The electric wires are like disorderly
hexagrams against the sky. No calm mountain over river, but a tangle of futures
running roughly parallel before looping together on a tree or pole, falling to
the ground or hanging perilously close to pedestrian heads. Western pedestrians
heads. Sometimes my life feels like that – a raveled knot of humming tension or
a stretched trick wire. But then I walk into a room lit-up with Nina singing,
‘Ne me quitte pas’, her voice all French heartbreak. A pink plastic lotus lantern
hangs on one wire. My heart is like this.
Catherine Bateson, May, 2013
Catherine Bateson, May, 2013
This was written after my trip to Vietnam - Hanoi, to be more specific. I loved Vietnam - and I will return, I'm sure.
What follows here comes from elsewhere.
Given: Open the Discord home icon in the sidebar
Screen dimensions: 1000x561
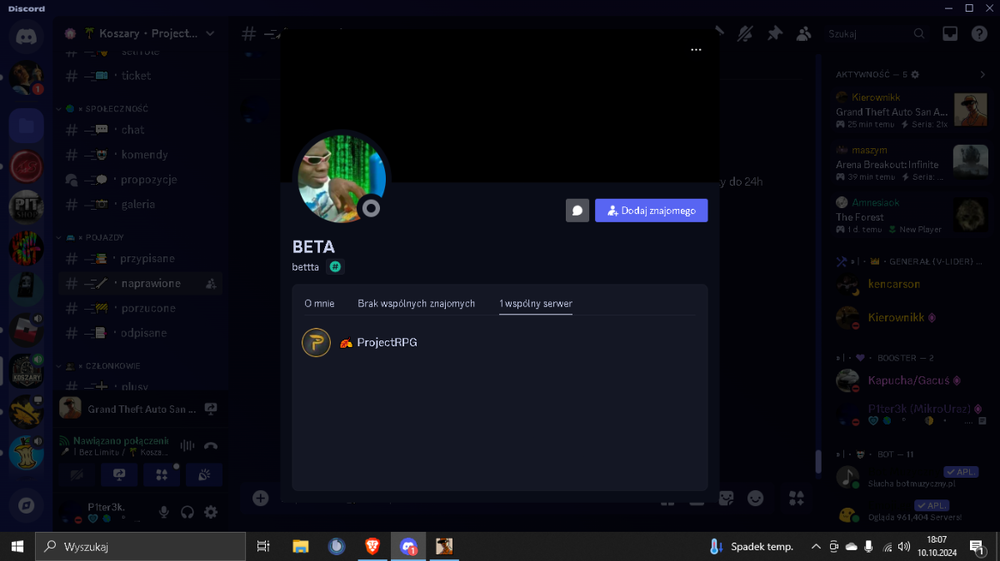Looking at the screenshot, I should [x=26, y=36].
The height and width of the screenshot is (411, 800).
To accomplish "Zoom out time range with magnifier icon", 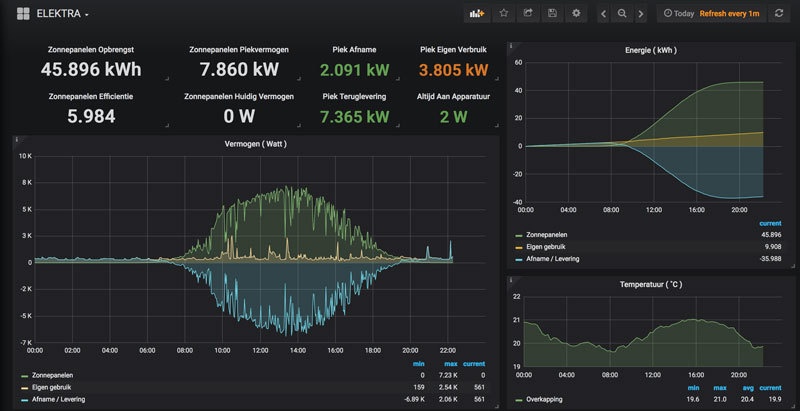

Now that you've shared a little of that journey with me, come over to the Tuesday Poem blog by clicking here and share some other journeys. There's a really interesting poem fragment as the hub poem this week - it's a beautifully imagined list poem by Robin Hyde, a New Zealand poet who died in 1939 and was curated by Janis Freegard. From the hub, you can read other Tuesday poems and thus push your week off to a lyrical beginning.
Seven days to go - then off to Paris. I still can't quite believe it....I'm hoping to go back to WordPress before then as I think it's a more elegant format but I do need some good spam protection before I return there. I'll keep you posted on how all that goes!
2 comments:
I've just been reading a book about Vietnam...Monsoon by Di Morrisey, so can very much relate to this...the electric wires stay in my head when I put it down. Love your comparison with your heart and the pink plastic lotus lantern.
I like the quiet of the images and words here. And do you know Brel's original of "Ne me quitte pas" -- still an old favourite of mine (but I grew up with Brel, came to Nina later)... Nice to see this here. And how wonderful that you are off to Paris!